Listing for locating items on screens:
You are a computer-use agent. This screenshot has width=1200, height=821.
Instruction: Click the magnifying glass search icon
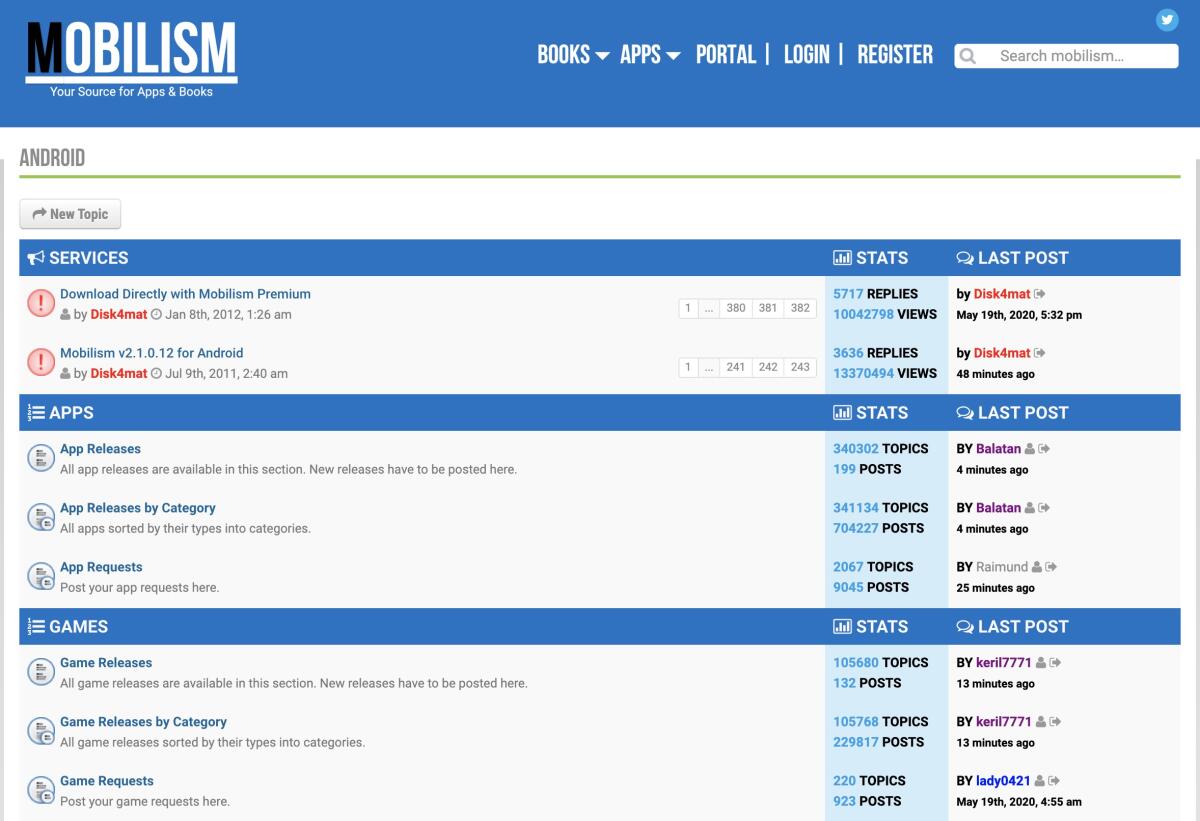click(967, 56)
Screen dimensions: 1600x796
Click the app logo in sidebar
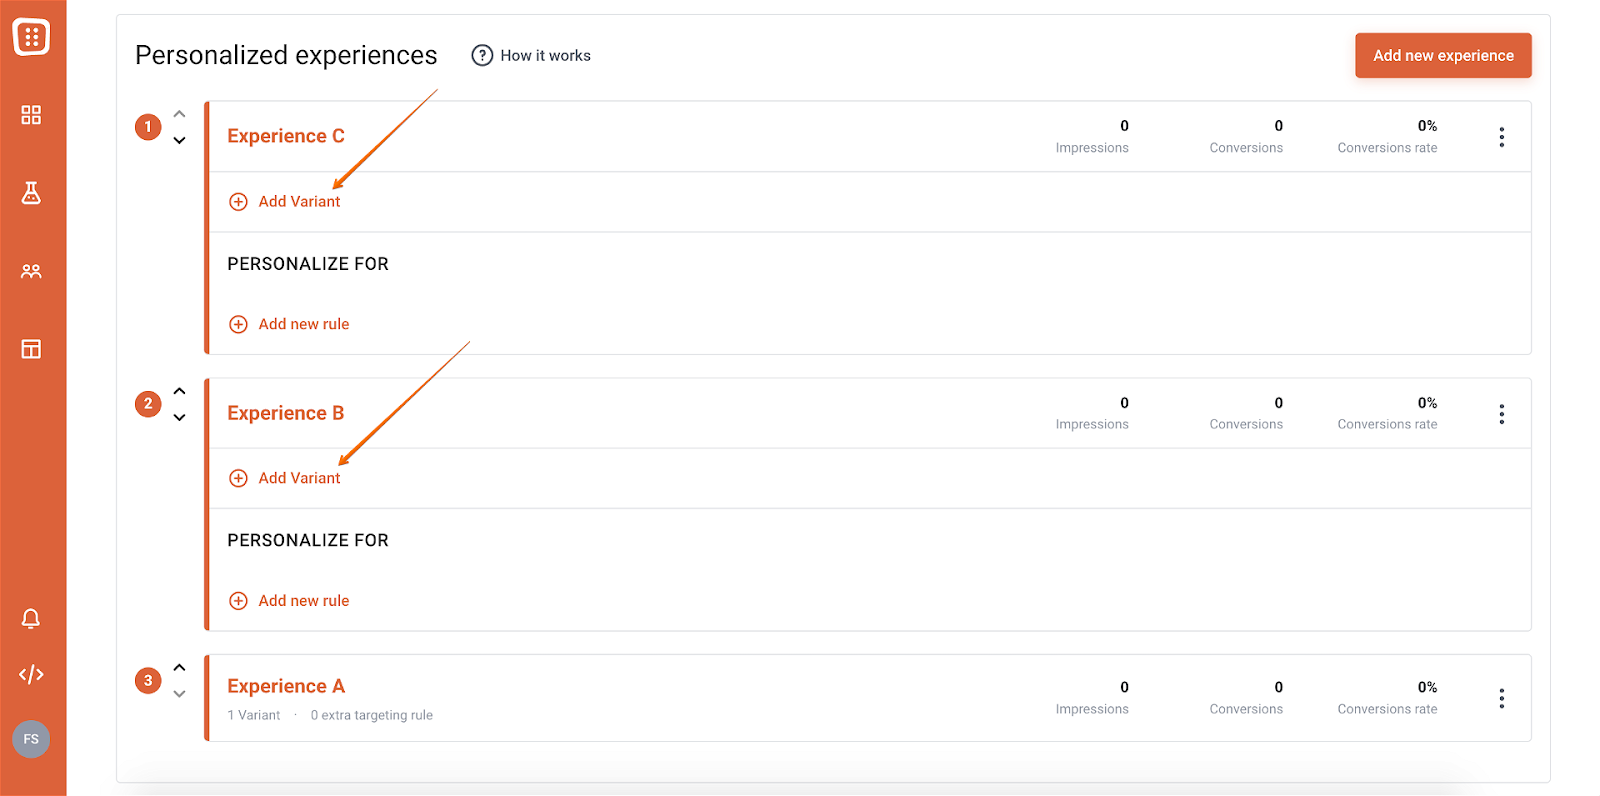31,37
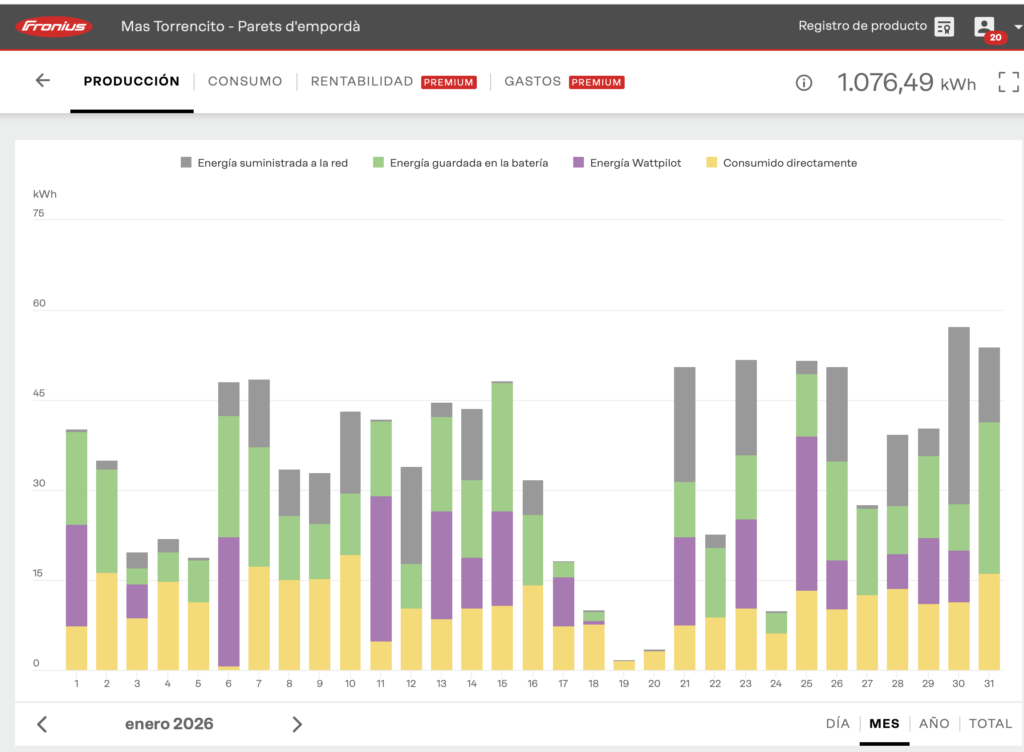Select the AÑO time range
Viewport: 1024px width, 752px height.
coord(933,723)
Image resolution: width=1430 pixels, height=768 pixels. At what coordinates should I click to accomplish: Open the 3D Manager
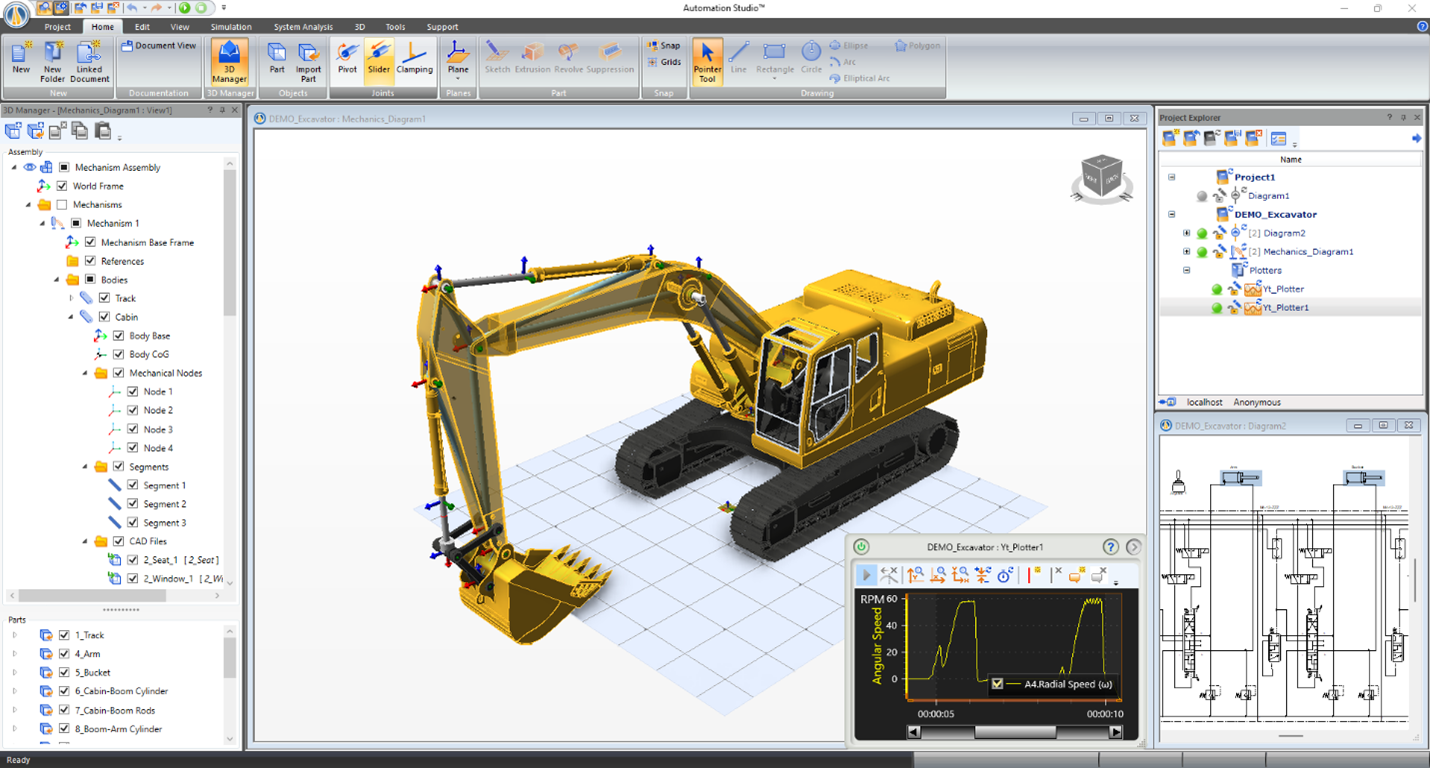(229, 61)
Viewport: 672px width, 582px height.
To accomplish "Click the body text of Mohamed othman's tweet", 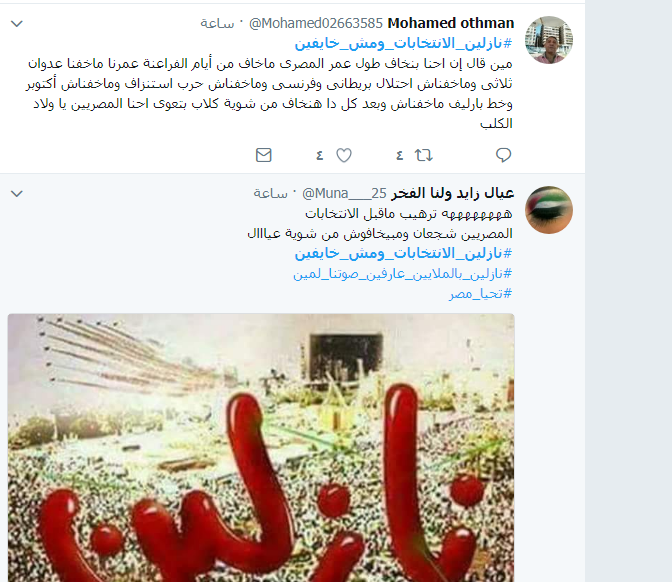I will tap(269, 93).
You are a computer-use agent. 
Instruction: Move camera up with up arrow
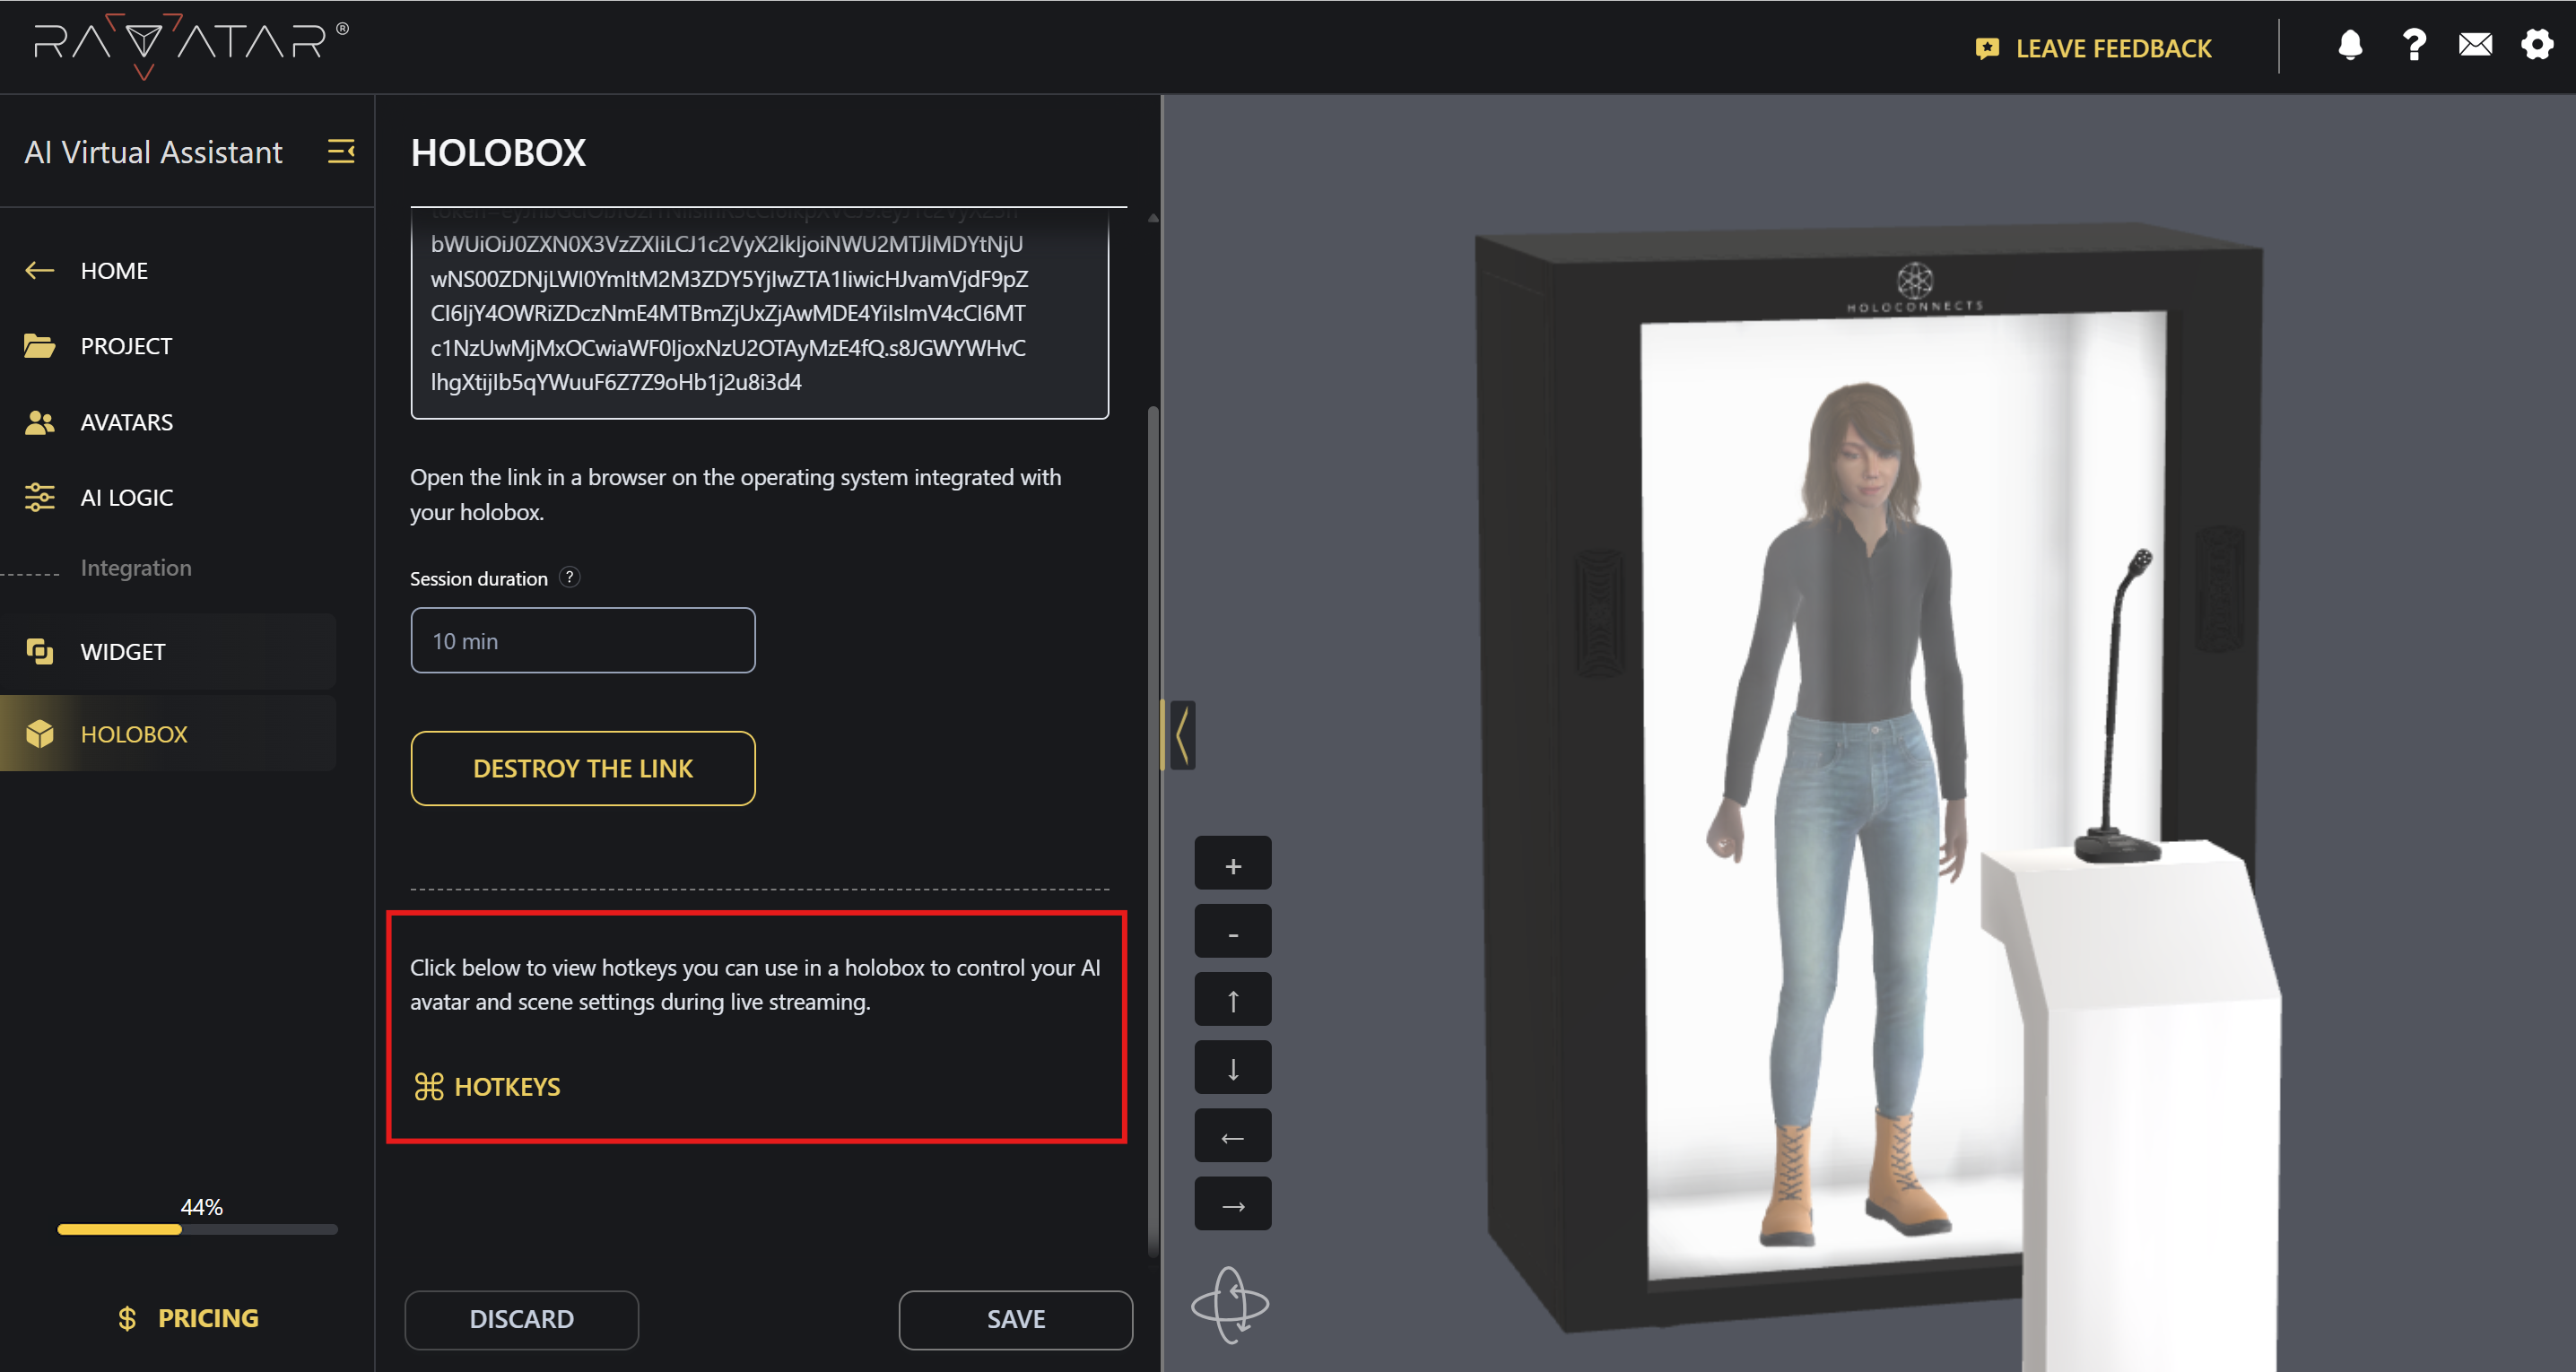tap(1232, 1001)
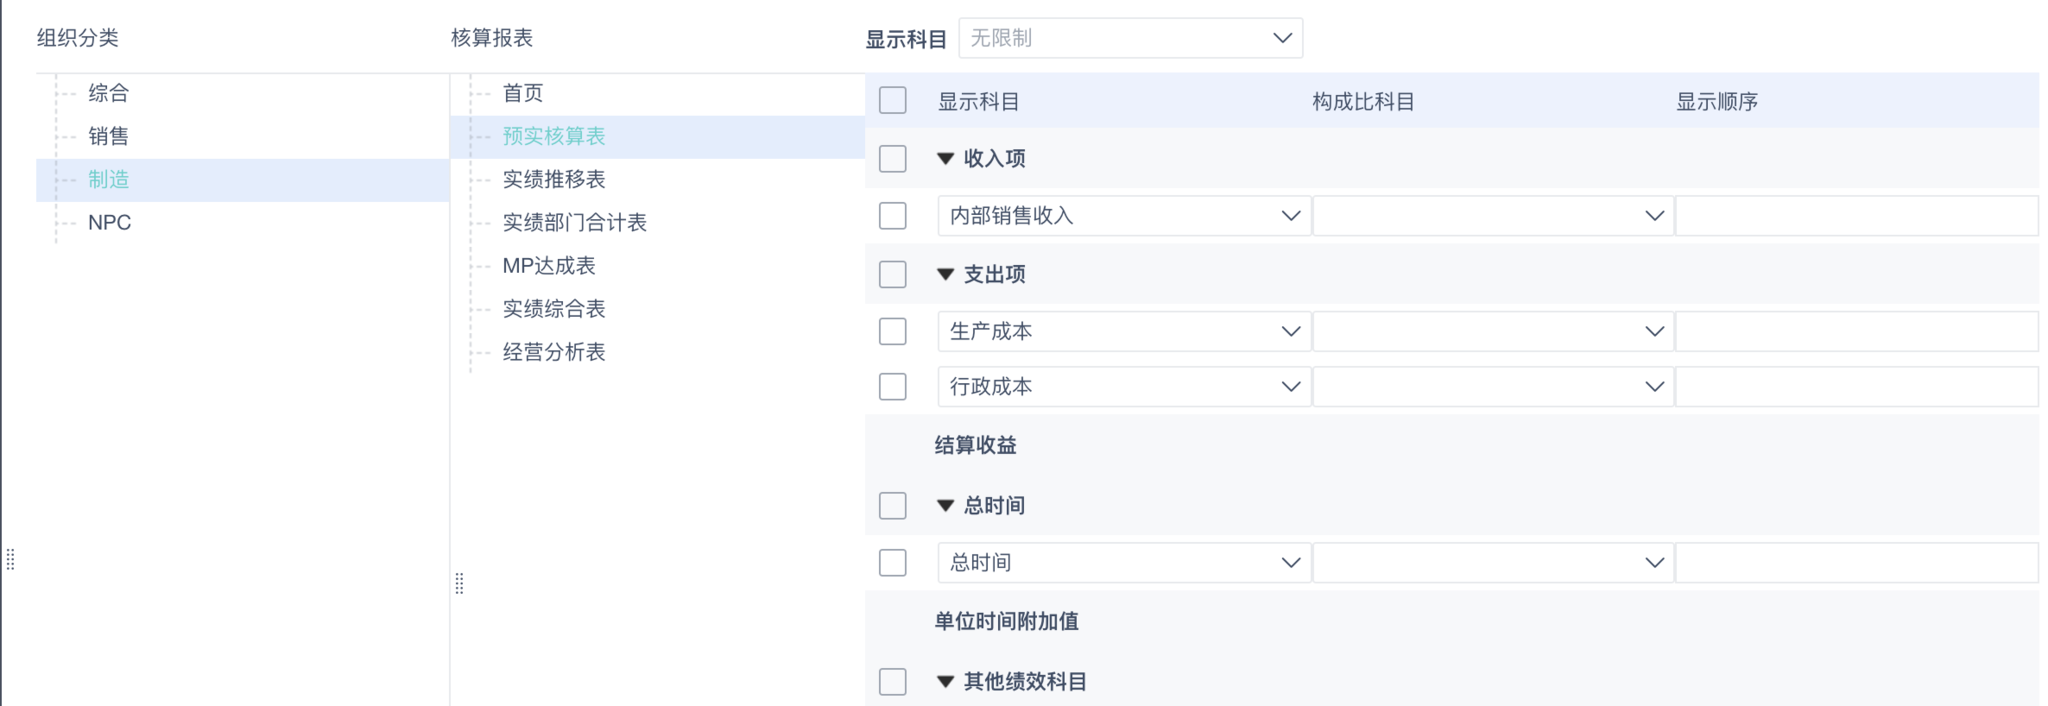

AIM. Please report every line of the listing above that contains the word "computer", copying each one in full.

TASK RESPONSE.
You are a computer-use agent. This screenshot has width=1200, height=821.
You are a computer-use agent. 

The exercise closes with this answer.